● **GOAL**: Copy out the records below, everything from the line containing "Click the Watch The Tutorial button" down to the line containing "click(x=431, y=6)", and leave the pictures out.

<<<<

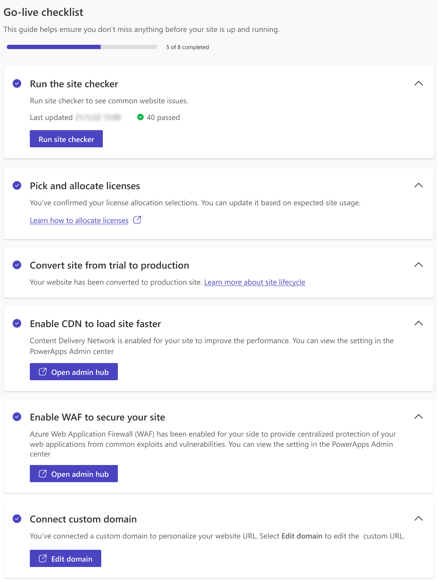Collapse the "Convert site from trial to production" section

click(x=418, y=265)
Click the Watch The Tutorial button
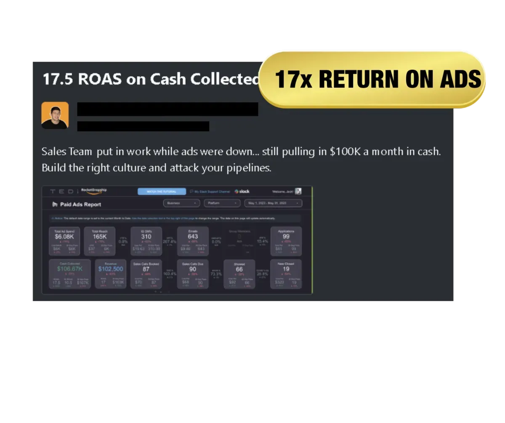Image resolution: width=505 pixels, height=423 pixels. pyautogui.click(x=162, y=192)
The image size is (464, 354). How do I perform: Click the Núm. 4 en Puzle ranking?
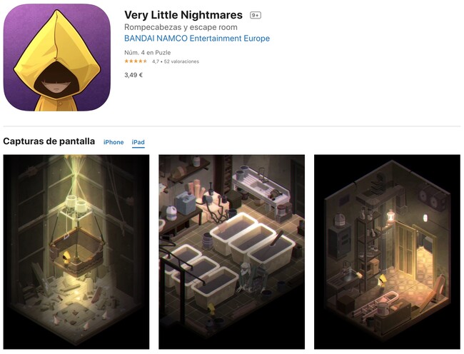tap(147, 53)
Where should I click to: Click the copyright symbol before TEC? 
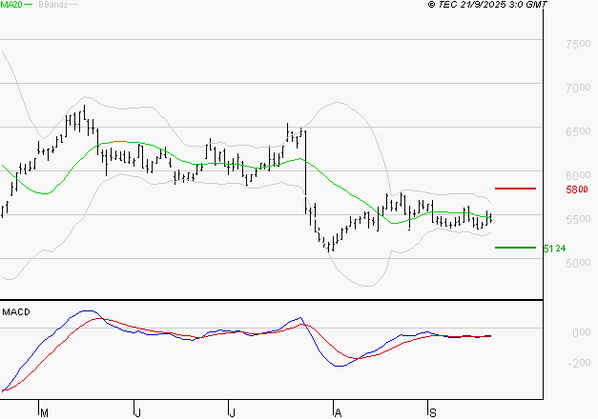click(x=431, y=6)
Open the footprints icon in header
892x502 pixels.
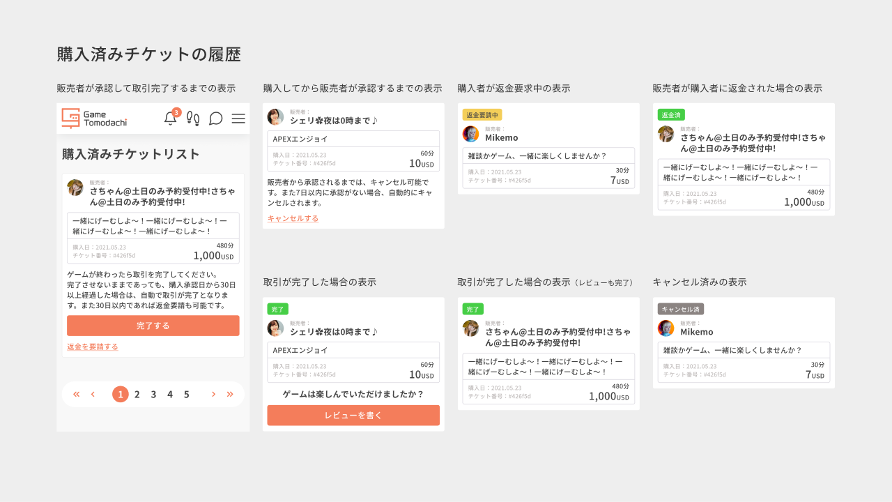194,119
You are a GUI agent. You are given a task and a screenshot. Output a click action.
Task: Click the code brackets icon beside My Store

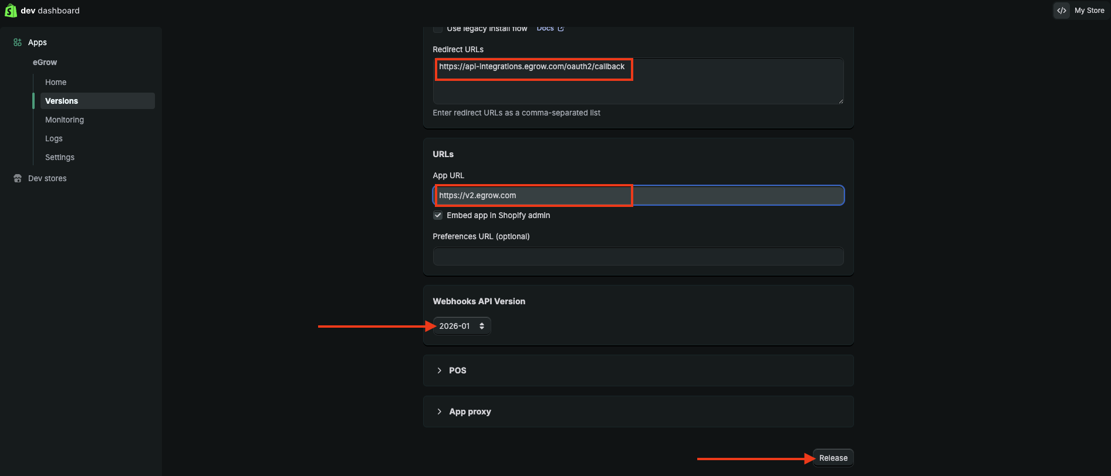[x=1062, y=11]
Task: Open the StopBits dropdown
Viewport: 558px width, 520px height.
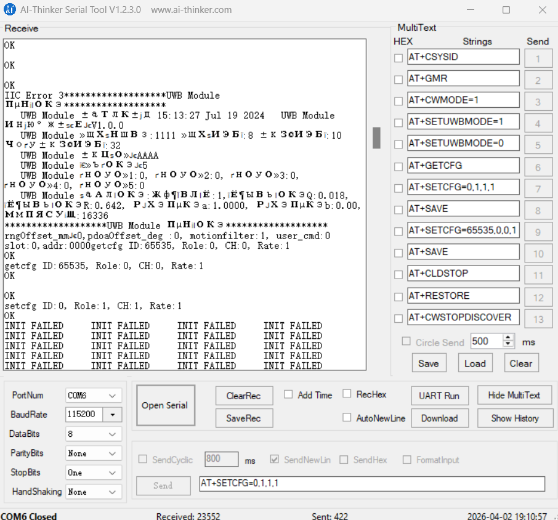Action: [x=111, y=473]
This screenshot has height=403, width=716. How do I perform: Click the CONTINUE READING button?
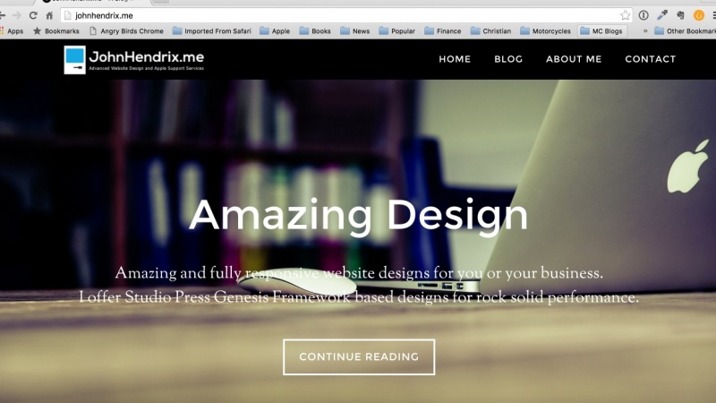[x=359, y=356]
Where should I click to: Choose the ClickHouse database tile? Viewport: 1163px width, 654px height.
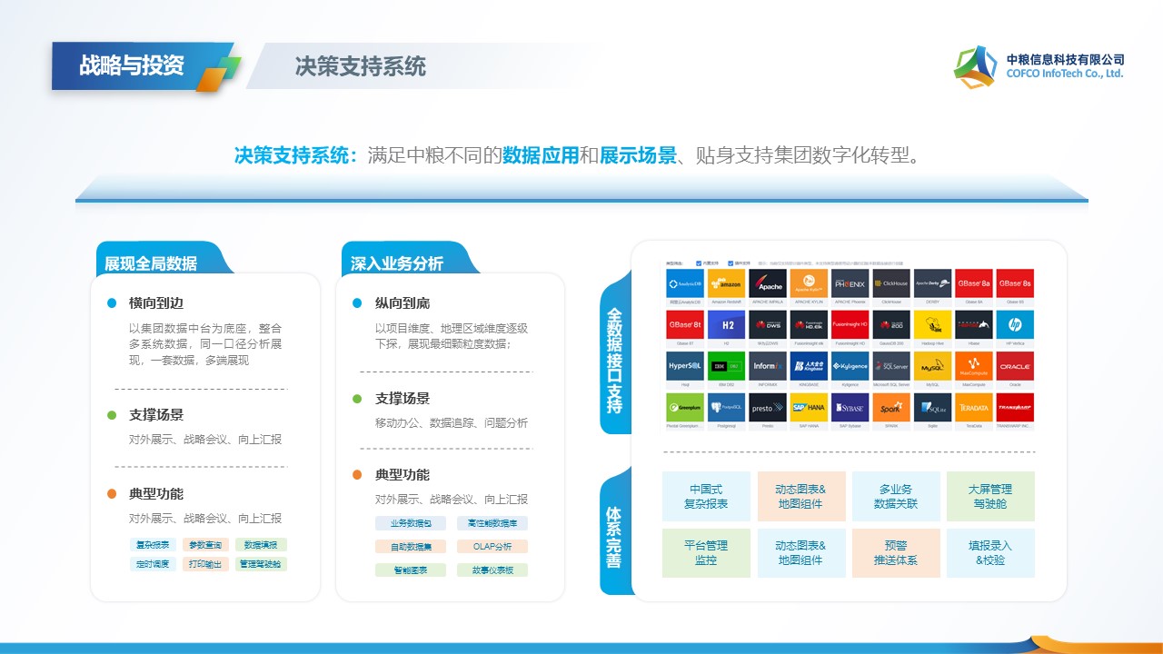891,283
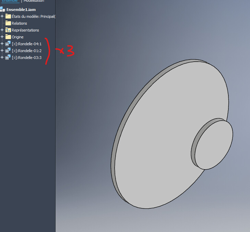Expand the Rondelle-04:1 component
The image size is (250, 232).
pos(2,44)
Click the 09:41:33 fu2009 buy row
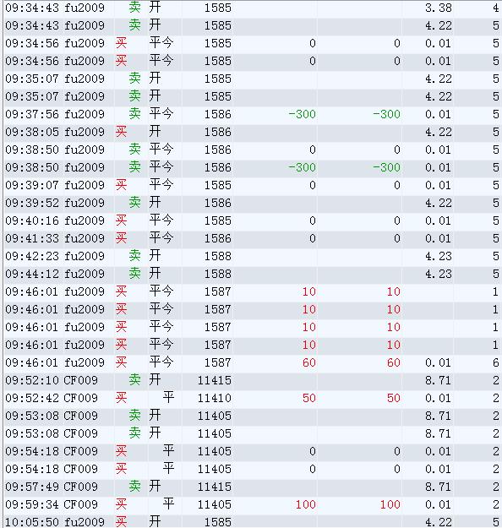 click(x=253, y=238)
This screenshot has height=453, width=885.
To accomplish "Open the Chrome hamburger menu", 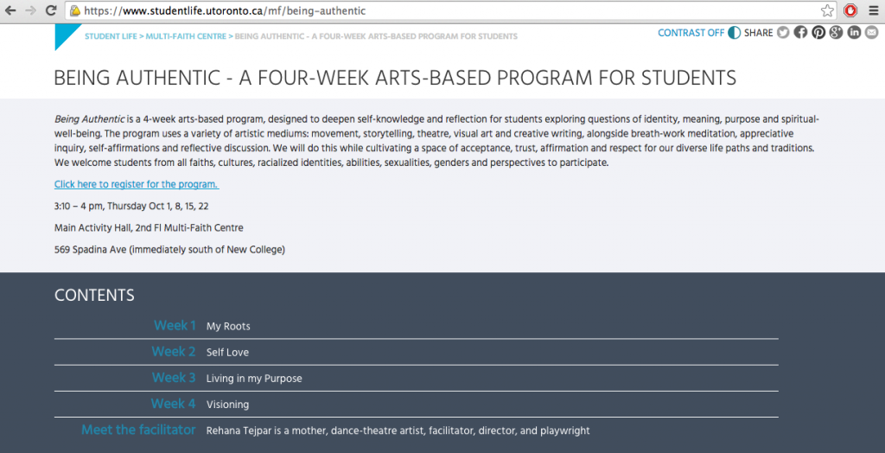I will tap(872, 11).
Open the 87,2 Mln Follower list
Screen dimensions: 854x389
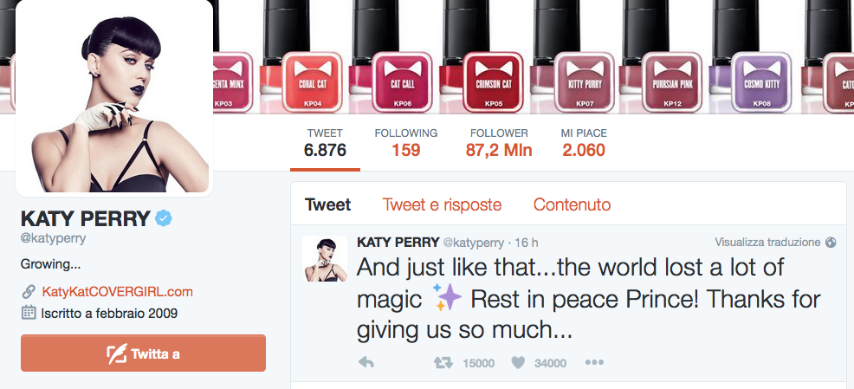[x=499, y=143]
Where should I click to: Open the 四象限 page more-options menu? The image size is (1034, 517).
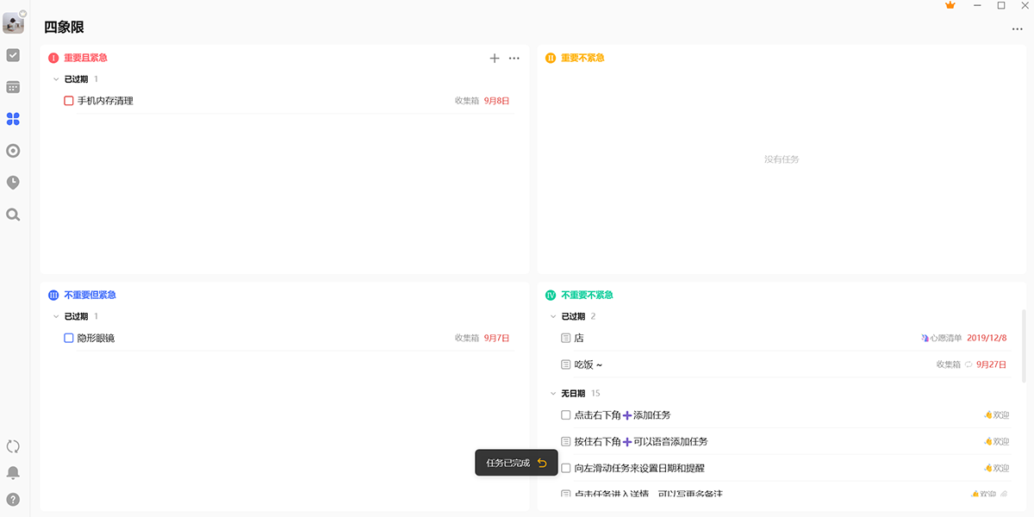pos(1018,29)
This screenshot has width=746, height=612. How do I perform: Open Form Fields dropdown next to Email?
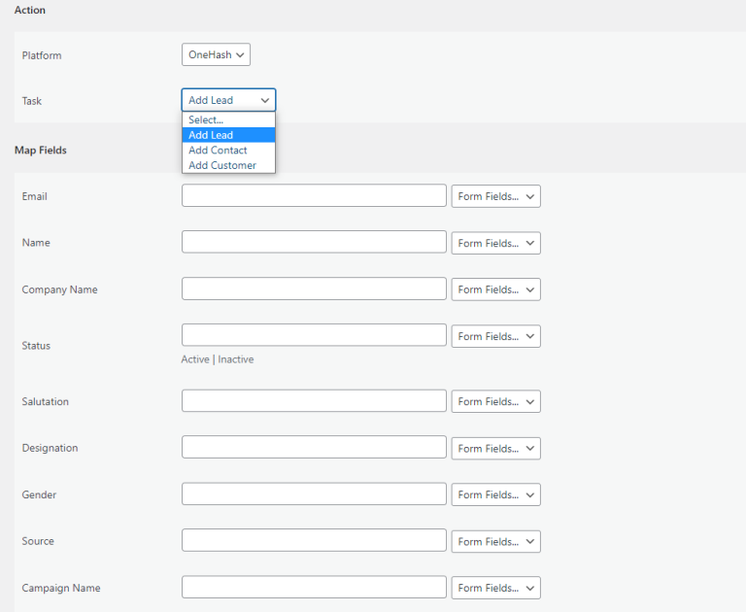(495, 196)
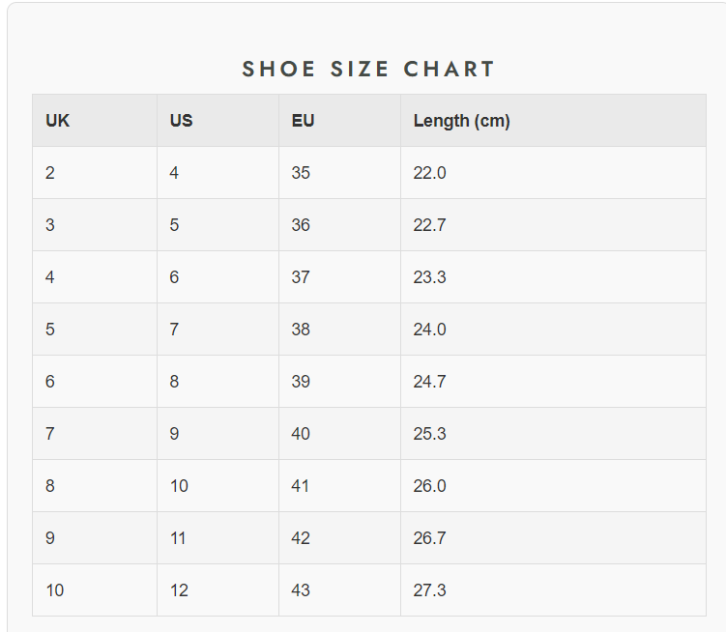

>>>>

● **TASK RESPONSE**:
Click the Watch The Tutorial button
Image resolution: width=505 pixels, height=423 pixels. pyautogui.click(x=162, y=192)
The image size is (464, 354). How do I perform: Click the Núm. 4 en Puzle ranking?
tap(147, 53)
Where should I click to: Click the copyright symbol before TEC? 
click(x=431, y=6)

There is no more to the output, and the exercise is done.